No consiguió levantar al troll, que bien podría haber estado hecho de granito o plomo. Gaviota le agarró por otro sitio, pero el troll se quitó de encima las manos del leñador con un simple encogimiento de hombros. El diminuto, casi cómico troll, dio un saltito hacia un lado, levantó un pie de dedos enormes y pateó a Gaviota en la pierna..., la pierna lisiada.

Por una vez Gaviota no se cayó, pero dio un respingo y se frotó la rodilla. La patada había sido tan potente como la coz de una mula. Los ojillos del troll se clavaron en Gaviota, fulminándole desde ambos lados de la nariz de melón de la criatura.

—¡Viti! —bufó el troll—. ¡Diji di molistis, entrimitis!

La criatura siguió cavando. Unos segundos después cogió una bolsa de piel embreada y la abrió con los dientes. Monedas de plata y cobre reflejaron la tenue claridad que todavía quedaba en el cielo. El troll se metió el tesoro en una faltriquera que colgaba de su vientre escamoso, soltando risitas ahogadas mientras lo hacía. Después trepó por encima del montón de escombros, con sus grandes pies moviéndose a toda velocidad y su vasta nariz temblando convulsivamente.

«Debe de oler el metal», pensó Gaviota con asombro. Así que aquellos trolls eran los perfectos carroñeros... Y no había mucho que él pudiera hacer para detenerlos. Un centenar de aquellas criaturas o más habían surgido del agujero, y Gaviota dudaba de que el filo de un hacha fuese capaz de producir ni aunque sólo fuera una abolladura en las alimañas.

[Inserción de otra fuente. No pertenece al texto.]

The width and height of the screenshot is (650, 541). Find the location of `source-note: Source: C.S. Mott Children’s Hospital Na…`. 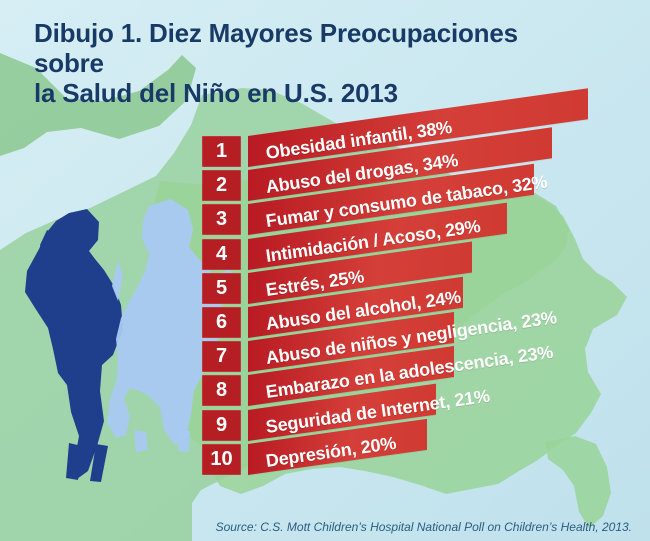

source-note: Source: C.S. Mott Children’s Hospital Na… is located at coordinates (424, 527).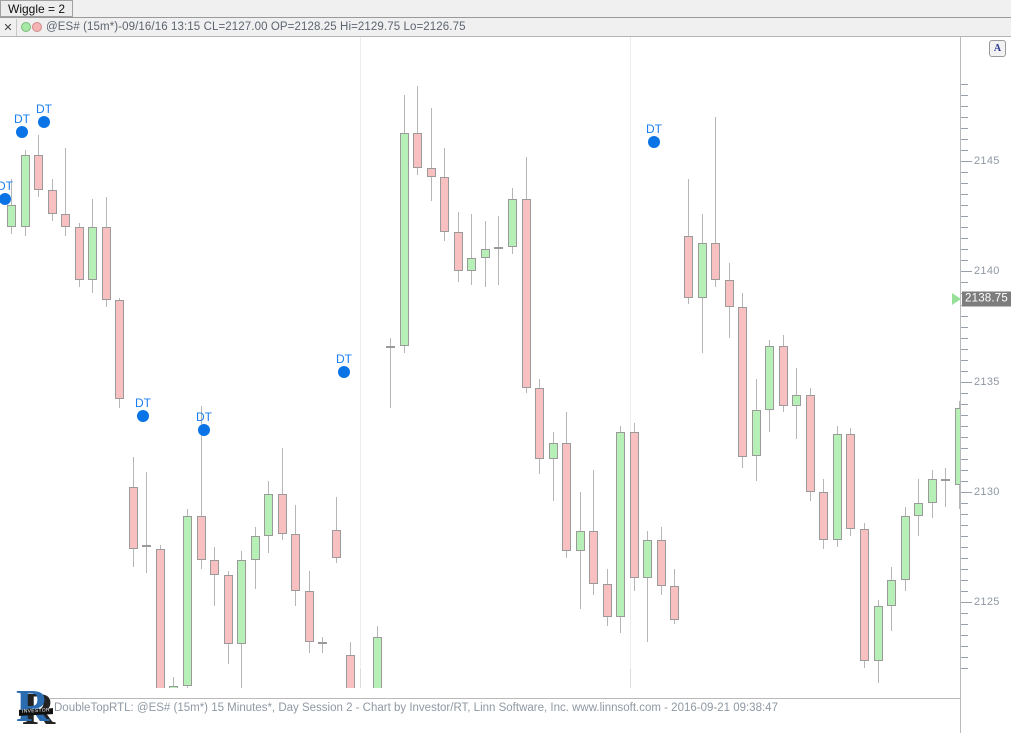 This screenshot has height=734, width=1011. What do you see at coordinates (986, 299) in the screenshot?
I see `current-price-tag: 2138.75` at bounding box center [986, 299].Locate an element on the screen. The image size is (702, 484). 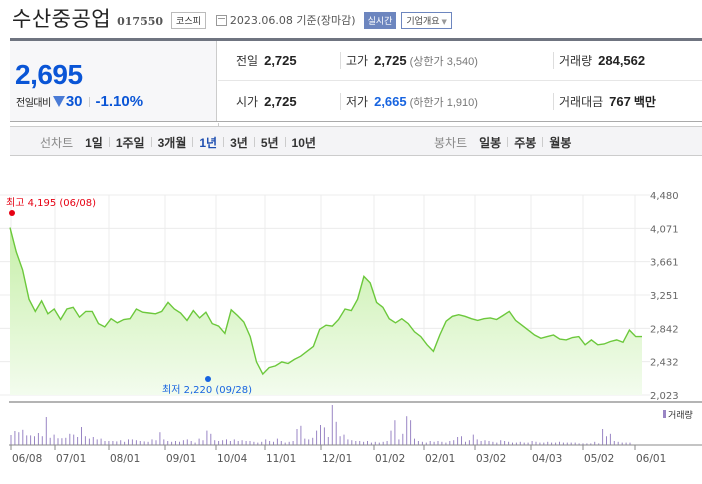
x-tick-label: 03/02 is located at coordinates (491, 459). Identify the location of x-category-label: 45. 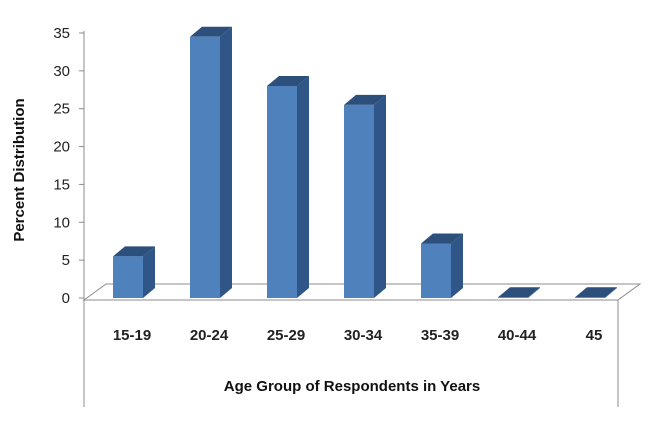
(594, 336).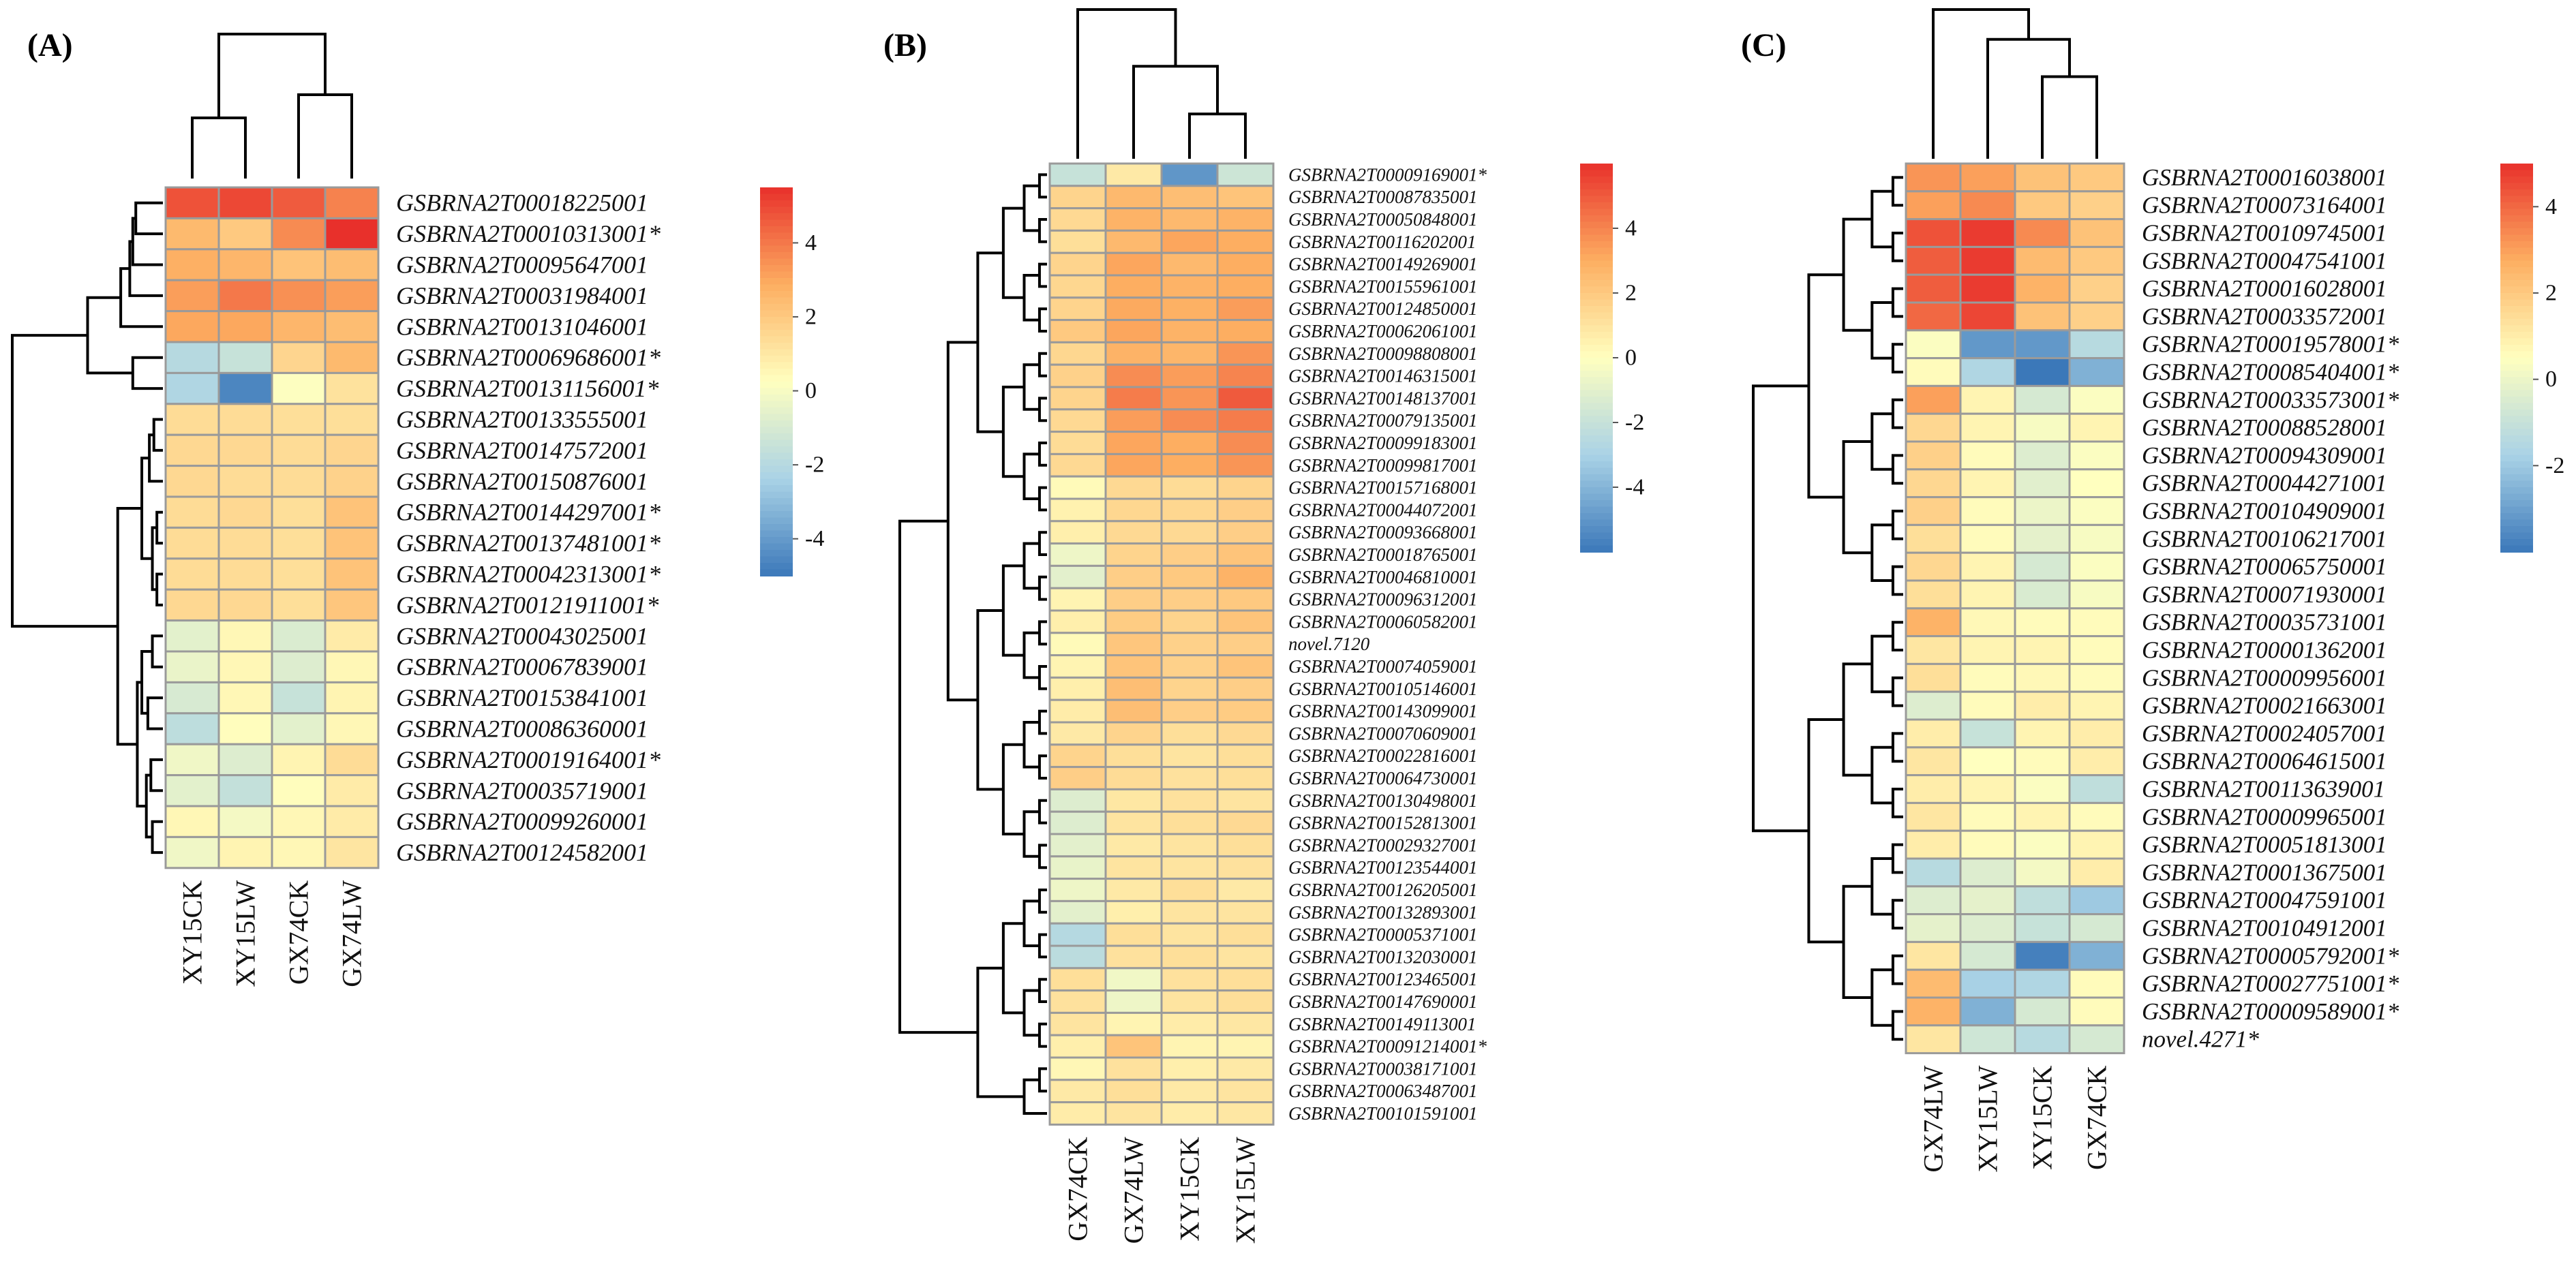  I want to click on legend-tick-label: 4, so click(811, 243).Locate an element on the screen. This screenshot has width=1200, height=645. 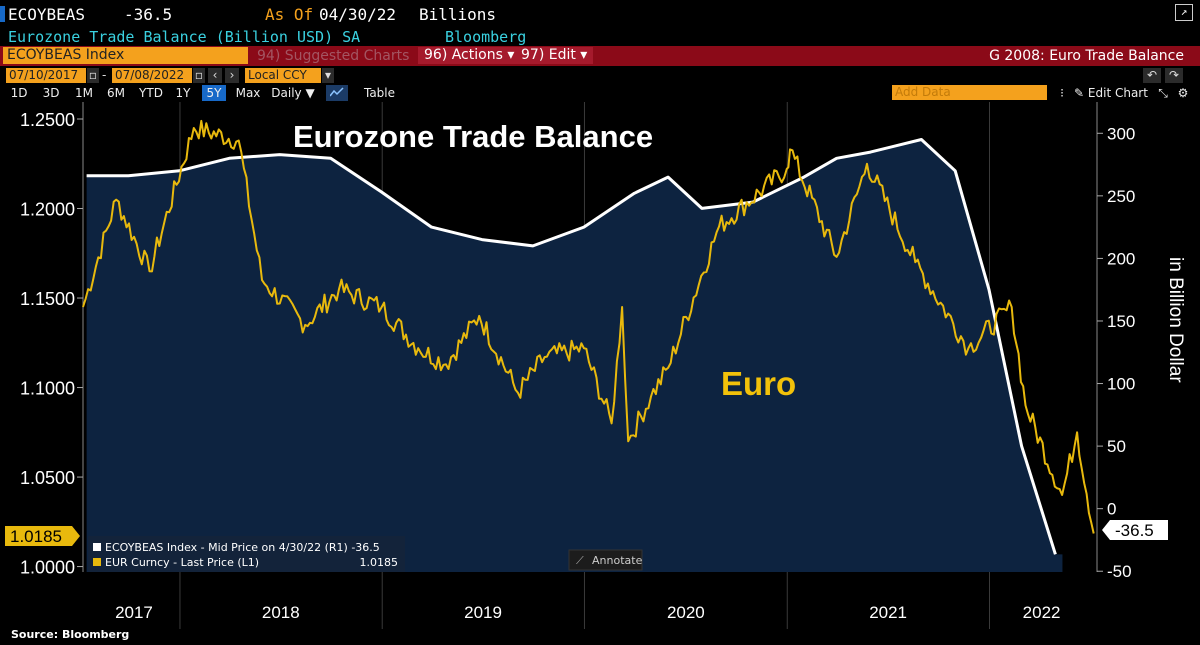
prev-period-icon: ‹ is located at coordinates (215, 76).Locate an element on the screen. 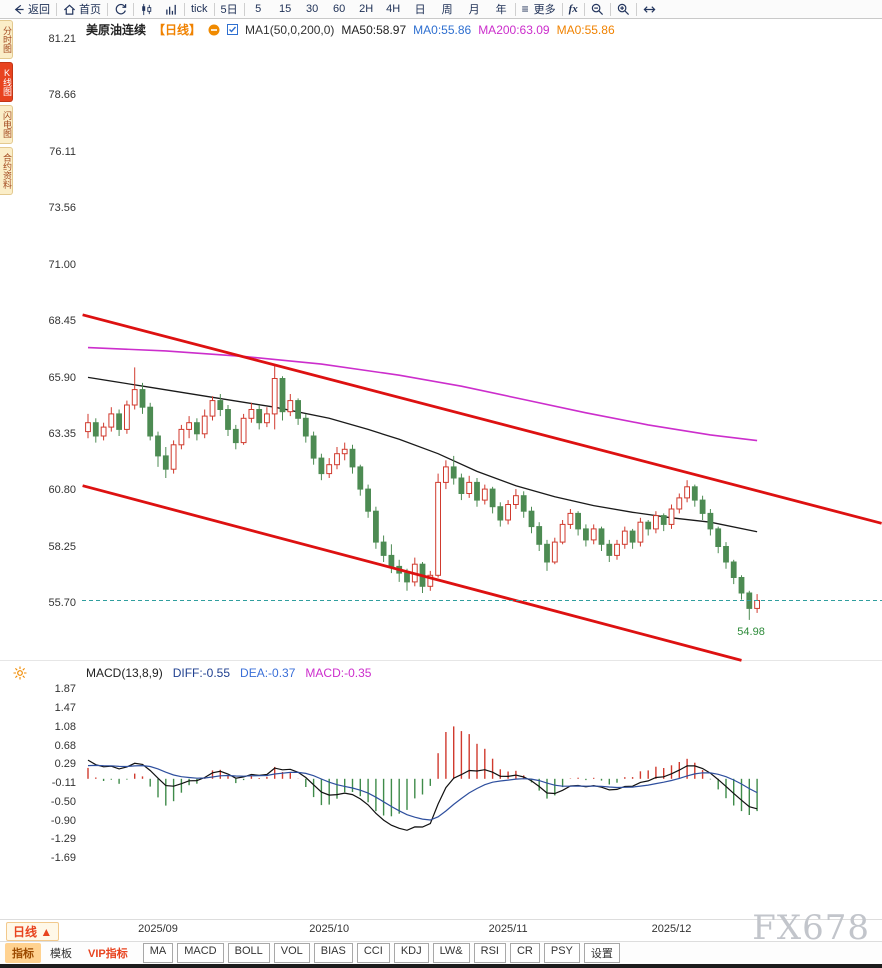  period-5day-button: 5日 is located at coordinates (229, 10).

El leñador volvió cojeando al agujero. Un grito vacilante surgió de las profundidades. Era la familia de Puercoespín. Una vez sacados de allí y más o menos limpios, dijeron que habían sido salvajemente pisoteados por un gran número de enormes pies llenos de suciedad. Flor de Nieve informó de que el túnel seguía y seguía, sólo los dioses sabían hasta dónde.

—Otro peligro para las cosechas —gruñó Gaviota—. Hará de canal y se llevará el agua del subsuelo.

Volvieron con paso lento y vacilante hacia donde estaba el grupo más numeroso de aldeanos.

—¡Mirad..., allí! —gritó de repente Foca.

Un ser humano volaba por el firmamento, recortándose contra la bóveda mojada del cielo.

* * *

Los aldeanos habían estado viendo milagros durante todo el día, pero aquél parecía el más grande de todos. ¿Qué podía superar a una persona que volaba igual que si fuese un pájaro?